§ **Task goal**
Return the lines below exactly as they appear, please, starting with the first and ending with the one that contains "You are a GUI".
*** Opening of Information shown ***
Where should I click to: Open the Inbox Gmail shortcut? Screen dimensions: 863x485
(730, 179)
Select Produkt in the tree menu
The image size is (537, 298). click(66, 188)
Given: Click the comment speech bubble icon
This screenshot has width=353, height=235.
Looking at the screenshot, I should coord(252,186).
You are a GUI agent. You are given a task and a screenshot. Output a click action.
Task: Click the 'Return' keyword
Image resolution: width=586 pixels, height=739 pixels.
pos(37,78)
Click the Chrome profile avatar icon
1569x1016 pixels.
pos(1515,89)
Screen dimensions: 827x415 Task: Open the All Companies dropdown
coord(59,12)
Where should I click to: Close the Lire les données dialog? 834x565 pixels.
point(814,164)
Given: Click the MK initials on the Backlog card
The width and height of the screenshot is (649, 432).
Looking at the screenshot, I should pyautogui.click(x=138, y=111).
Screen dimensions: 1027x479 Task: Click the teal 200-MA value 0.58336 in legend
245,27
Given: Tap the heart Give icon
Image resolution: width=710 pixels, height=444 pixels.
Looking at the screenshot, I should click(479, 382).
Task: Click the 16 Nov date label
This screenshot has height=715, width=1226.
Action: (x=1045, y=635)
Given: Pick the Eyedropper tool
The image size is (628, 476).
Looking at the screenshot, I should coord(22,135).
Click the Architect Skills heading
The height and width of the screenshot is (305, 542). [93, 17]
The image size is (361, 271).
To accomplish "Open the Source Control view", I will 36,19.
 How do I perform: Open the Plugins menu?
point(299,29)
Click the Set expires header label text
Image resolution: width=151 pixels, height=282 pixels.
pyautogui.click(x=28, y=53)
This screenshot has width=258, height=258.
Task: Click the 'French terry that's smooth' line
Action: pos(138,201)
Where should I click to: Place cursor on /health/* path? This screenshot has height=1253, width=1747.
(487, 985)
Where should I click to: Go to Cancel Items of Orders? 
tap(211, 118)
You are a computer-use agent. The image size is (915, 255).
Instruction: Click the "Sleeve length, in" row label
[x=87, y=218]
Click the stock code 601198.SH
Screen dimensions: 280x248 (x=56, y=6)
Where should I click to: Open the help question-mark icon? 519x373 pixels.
*** Close of Information shown ***
§ **Result for this exercise**
Where should I click to: Open the Inbox Gmail shortcut? Screen dimensions: 863x485
(730, 179)
Select Produkt in the tree menu
The image size is (537, 298). click(66, 188)
Given: Click the comment speech bubble icon
This screenshot has width=353, height=235.
Looking at the screenshot, I should coord(252,186).
You are a GUI agent. You are given a task and a screenshot. Output a click action.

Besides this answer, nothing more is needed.